_Study questions_
1. Using the video growth solution, answer these:
(a) How many people had watched the video when the company first measured?
(b) By what percent was the number of viewers growing every 3 hours?
(c) How many people must watch a video within 5 days for it to count as "viral"?
2. Repeat word for word the piece of the video growth solution that begins at "(b) A video" and stops after "have gone viral?".

··· Document section ···

Answer:
(a) The exponential function representing the number of people who had watched the video [tex]t[/tex] hours after the initial observation is [tex]n(t) = 129\cdot 1.3^{\frac{t}{3} }[/tex].
(b) As [tex]n(120) < 5\times 10^{6}[/tex], we conclude that this video is not going "viral".
Step-by-step explanation:
Statement is incomplete. The complete statement is:
An internet analytics company measured the number of people watching a video posted on a social media platform. The company found 129 people had watched the video and that the number of people who had watched it was increasing by 30% every 3 hours.
(a) Write an exponential function for the number of people A who had watched the video n hours after the initial observation.
(b) A video is said to go "viral" if the number of people who have watched the video exceeds 5 million within 5 days (120 hours). Would this video be considered to have gone viral?
(a) From the statement of the problem we get the following relationship:
[tex]\frac{n_{i+1}}{n_{i}}= r^{[(i+1)-i]}[/tex] (Eq. 1)
Where:
[tex]n_{i}[/tex] - i-th number of people watching a video, dimensionless.
[tex]n_{i+1}[/tex] - (i+1)-th number of people watching a video, dimensionless.
[tex]r[/tex] - Increase ratio, dimensionless.
For Induction Theorem, we get the following relatioship for [tex]i = 0[/tex]:
[tex]\frac{n_{1}}{n_{o}} = r^{1-0}[/tex] (Eq. 2)
For [tex]i = m[/tex], the following relationship is constructed:
[tex]\left(\frac{n_{1}}{n_{o}} \right)\cdot \left(\frac{n_{2}}{n_{1}} \right)\cdot ...\cdot \left(\frac{n_{m+1}}{n_{m}} \right) = r^{m}[/tex]
[tex]\frac{n_{m+1}}{n_{o}} = r^{m}[/tex](Eq. 3)

··· Dataset extract ···

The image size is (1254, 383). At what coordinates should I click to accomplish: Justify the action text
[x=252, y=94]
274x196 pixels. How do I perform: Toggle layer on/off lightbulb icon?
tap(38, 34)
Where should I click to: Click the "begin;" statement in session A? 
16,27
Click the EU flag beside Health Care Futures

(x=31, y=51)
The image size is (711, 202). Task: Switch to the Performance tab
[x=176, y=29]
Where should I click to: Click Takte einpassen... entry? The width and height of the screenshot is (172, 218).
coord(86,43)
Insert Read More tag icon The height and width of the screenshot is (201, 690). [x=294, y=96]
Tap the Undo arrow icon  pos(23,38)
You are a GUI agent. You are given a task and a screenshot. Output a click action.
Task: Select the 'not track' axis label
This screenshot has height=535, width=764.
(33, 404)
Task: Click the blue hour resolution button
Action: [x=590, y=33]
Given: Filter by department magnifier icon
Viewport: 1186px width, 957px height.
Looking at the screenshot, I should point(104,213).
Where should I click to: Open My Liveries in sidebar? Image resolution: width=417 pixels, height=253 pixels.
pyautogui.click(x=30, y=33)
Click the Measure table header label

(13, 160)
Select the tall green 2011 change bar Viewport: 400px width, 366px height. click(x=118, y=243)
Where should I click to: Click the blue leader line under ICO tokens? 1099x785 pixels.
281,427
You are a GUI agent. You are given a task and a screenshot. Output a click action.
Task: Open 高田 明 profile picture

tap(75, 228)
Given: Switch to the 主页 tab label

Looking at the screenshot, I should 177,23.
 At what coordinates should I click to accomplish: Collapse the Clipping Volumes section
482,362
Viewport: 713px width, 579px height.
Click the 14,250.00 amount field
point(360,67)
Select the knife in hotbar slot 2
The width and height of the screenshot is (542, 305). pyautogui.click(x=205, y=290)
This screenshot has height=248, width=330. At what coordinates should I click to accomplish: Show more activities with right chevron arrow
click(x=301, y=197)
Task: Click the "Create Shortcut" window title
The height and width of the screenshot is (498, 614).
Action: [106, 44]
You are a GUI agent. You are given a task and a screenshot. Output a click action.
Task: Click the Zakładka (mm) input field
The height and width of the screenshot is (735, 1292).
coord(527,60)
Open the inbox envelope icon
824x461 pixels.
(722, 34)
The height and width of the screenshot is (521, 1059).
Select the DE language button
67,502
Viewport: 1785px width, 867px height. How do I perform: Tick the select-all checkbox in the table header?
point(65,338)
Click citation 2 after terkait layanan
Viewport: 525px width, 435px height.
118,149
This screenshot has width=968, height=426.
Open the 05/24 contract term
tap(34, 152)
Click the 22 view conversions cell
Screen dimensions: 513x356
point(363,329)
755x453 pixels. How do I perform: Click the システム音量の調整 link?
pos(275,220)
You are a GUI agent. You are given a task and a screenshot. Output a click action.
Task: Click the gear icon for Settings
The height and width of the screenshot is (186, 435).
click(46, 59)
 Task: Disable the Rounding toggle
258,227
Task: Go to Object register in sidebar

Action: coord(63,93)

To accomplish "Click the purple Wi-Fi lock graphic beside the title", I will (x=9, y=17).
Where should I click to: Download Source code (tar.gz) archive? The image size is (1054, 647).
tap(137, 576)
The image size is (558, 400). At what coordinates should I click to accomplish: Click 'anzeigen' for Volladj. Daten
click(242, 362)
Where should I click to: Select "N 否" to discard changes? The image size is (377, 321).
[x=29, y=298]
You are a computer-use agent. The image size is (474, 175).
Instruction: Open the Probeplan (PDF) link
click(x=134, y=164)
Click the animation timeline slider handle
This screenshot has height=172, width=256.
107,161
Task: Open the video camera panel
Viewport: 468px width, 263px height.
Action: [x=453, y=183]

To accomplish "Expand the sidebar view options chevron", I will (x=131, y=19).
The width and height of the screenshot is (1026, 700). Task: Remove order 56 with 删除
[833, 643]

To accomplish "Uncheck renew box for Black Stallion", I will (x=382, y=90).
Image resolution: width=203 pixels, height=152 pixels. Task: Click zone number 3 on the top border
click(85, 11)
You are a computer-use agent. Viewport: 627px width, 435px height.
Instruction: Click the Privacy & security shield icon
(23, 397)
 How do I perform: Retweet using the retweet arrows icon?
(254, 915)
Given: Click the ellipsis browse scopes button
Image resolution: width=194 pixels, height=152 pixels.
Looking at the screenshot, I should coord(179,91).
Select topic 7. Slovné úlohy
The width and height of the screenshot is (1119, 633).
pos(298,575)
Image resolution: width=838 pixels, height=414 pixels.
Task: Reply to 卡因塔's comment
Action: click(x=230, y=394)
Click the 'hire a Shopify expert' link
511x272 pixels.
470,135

···

_Answers for the tasks_
1.
(a) 129
(b) 30%
(c) More than 5 million

2.
(b) A video is said to go "viral" if the number of people who have watched the video exceeds 5 million within 5 days (120 hours). Would this video be considered to have gone viral?